La única que se dio cuenta soy yo: Gustavo tiene un sol entre los ojos. Un pequeño sol colorado, de rayos desparejos, como despeinado en los bordes... Cuando Gustavo mira, enciende cada cosa que mira.
La primera vez que lo advertí fue cuando puso antorchas a lo largo de la escalera de la escuela, una sobre cada peldaño, a medida que bajábamos. Me asombré tanto, que no pude decir nada. Otra vez, prendió las cortinas del salón de música. Yo estaba ubicada en la grada junto al ventanal y sentí que las espaldas me ardían de repente. Inquieta, busqué a Gustavo entre el grupo de chicos que cantaban al lado del piano. Lo sorprendía mirando fijamente en dirección a mí.
Más tarde, cuando le pregunté cómo era posible que nadie más se diera cuenta, me contestó con una larga sonrisa. ¡Pero una tercera vez encendió un mediodía a las once de la noche! Fue en el mismo momento en que finalizaba la fiesta de mi cumpleaños y nos despedíamos con un beso ligerito en la puerta de mi casa. Entonces ya no pude soportar su silencio ni un minuto más.
-¿Cómo explicártelo? –me dijo, medio avergonzado, cuando le exigí que respondiera a mi por qué. -Ni yo entiendo bien qué es lo que me está pasando... Parece que solamente nosotros dos lo notamos... ¿Vas a ser capaz de guardar el secreto, no? Le aseguré que sí sin pensarlo, porque lo cierto era que ya no podía desoír las ganas que tenía de confiarles a todos mi maravilloso descubrimiento.
Contárselo a la maestra frente al grado, eso es lo que hice.
De puro tonta nomás, una mañana quebré lo prometido y me decidí. –Señorita... –le dije- ¡Gustavo lleva un sol entre las cejas! ¿Usted no lo ve?
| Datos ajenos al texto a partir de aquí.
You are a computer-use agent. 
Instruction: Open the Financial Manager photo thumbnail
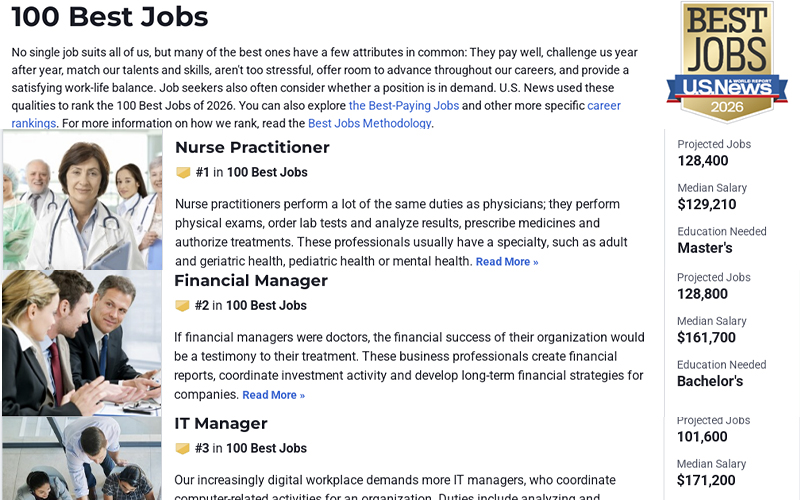pos(81,342)
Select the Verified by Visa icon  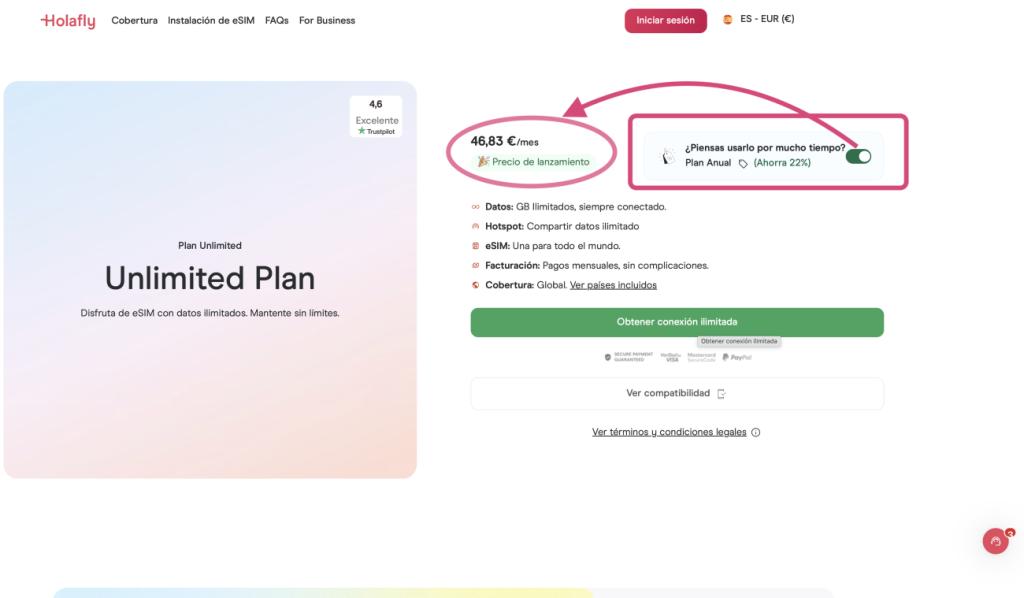[670, 357]
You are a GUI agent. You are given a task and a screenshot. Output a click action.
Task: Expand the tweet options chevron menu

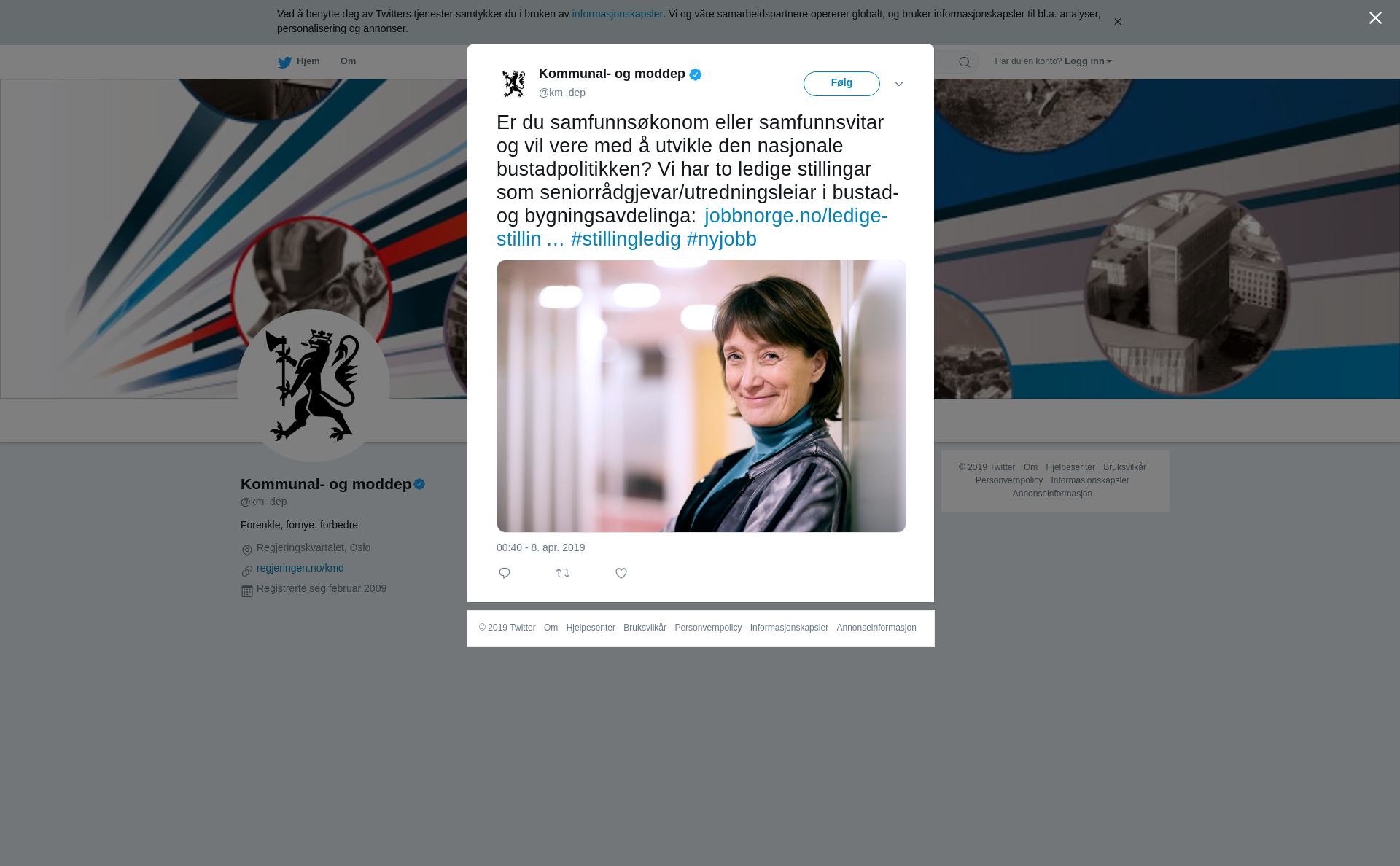pyautogui.click(x=899, y=84)
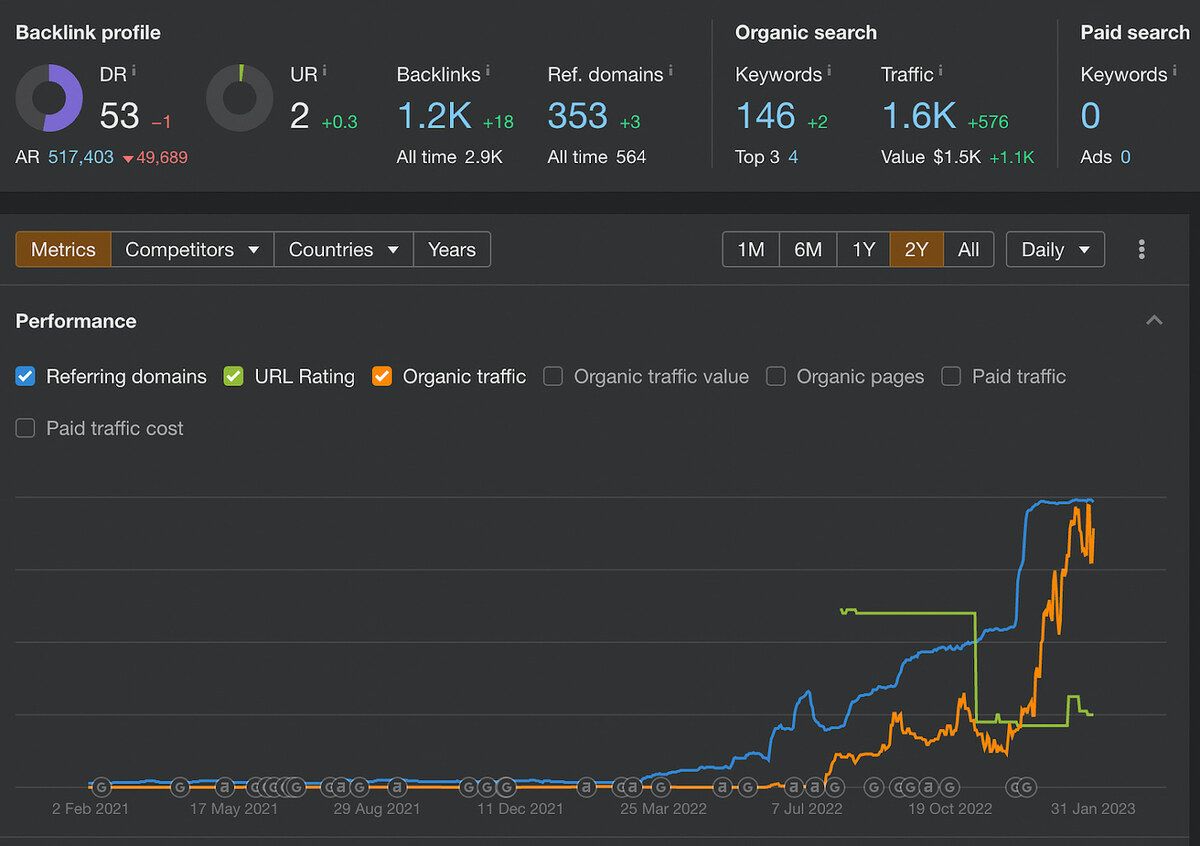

La maestra se balanceó en su silla, divertida. Las risas de mis compañeros sacudieron el aula. Gustavo me miró asombrado y la sala pareció quemarse. Allí estaba su sol, más brillante que otras veces, abriendo un caminito rojo con sus rayos. Un caminito que empezaba en su cara y terminaba en la mía. Un caminito vacío, completamente en llamas. Fulminante. -¿Qué fantasía es esa? –exclamó la maestra-. ¡El único sol que existe es aquél! – y la señorita señaló el disco de oro colgado de una esquina del cielo, justo de esa esquina que se dobla sobre el patio de la escuela. -Se burlaron, ¿viste? –me susurró Gustavo no bien salimos al patio. -¿Qué necesidad tenías de divulgar el secreto? ¿Acaso no te basta con saber que es nuestro?
Sí. Ahora me basta. Aprendí que es inútil pretender que todos sientan del mismo modo. Aunque sean cosas muy hermosas las que uno quisiera compartir... Desde entonces, no he vuelto a contárselo a nadie. Pero esta maravilla continúa desbordándome y necesito volcarla, al menos, en mi cuaderno borrador. Por eso, escribo. En los recreos, casi siempre sigo siendo sólo yo la que juega con Gustavo. –Es un pibe raro... –murmuran los demás chicos. Y tienen razón. Sí. Gustavo es un muchacho diferente, pero por su sol, que únicamente yo tengo el privilegio de ver. ¡Y es hermoso ser distinto por llevar un sol entre los ojos! Gustavo. Mi más querido amigo.
Pasamos las tardes de los domingos correteando por la plaza y él sigue encendiendo cada cosa que mira, una por una: El agua de la fuente se llena de fogatas. La arena bajo el tobogán es una playita incendiada. Los árboles lanzan llamas a su paso y hasta las mariposas, si las toca su mirada, son fósforos voladores...
Ahora que lo escribí, el secreto ya no me pesa tanto... Estoy contenta y, sin embargo, tengo una duda: ¿seré yo su amiga más querida? Me parece que sí, porque aunque no se lo pida, Gustavo viene a buscarme a través de su caminito en llamas... Cuando llueve, él se apura a regalarme sus tibios rayitos... Cuando estoy triste, ilumina mi vereda hasta hacerme sonreír... Por eso, aunque nadie lo vea, aunque me hayan dicho que es un disparate, aunque me vuelven a repetir cien veces que es imposible, yo estoy segura, yo lo creo: Gustavo tiene un sol entre los ojos.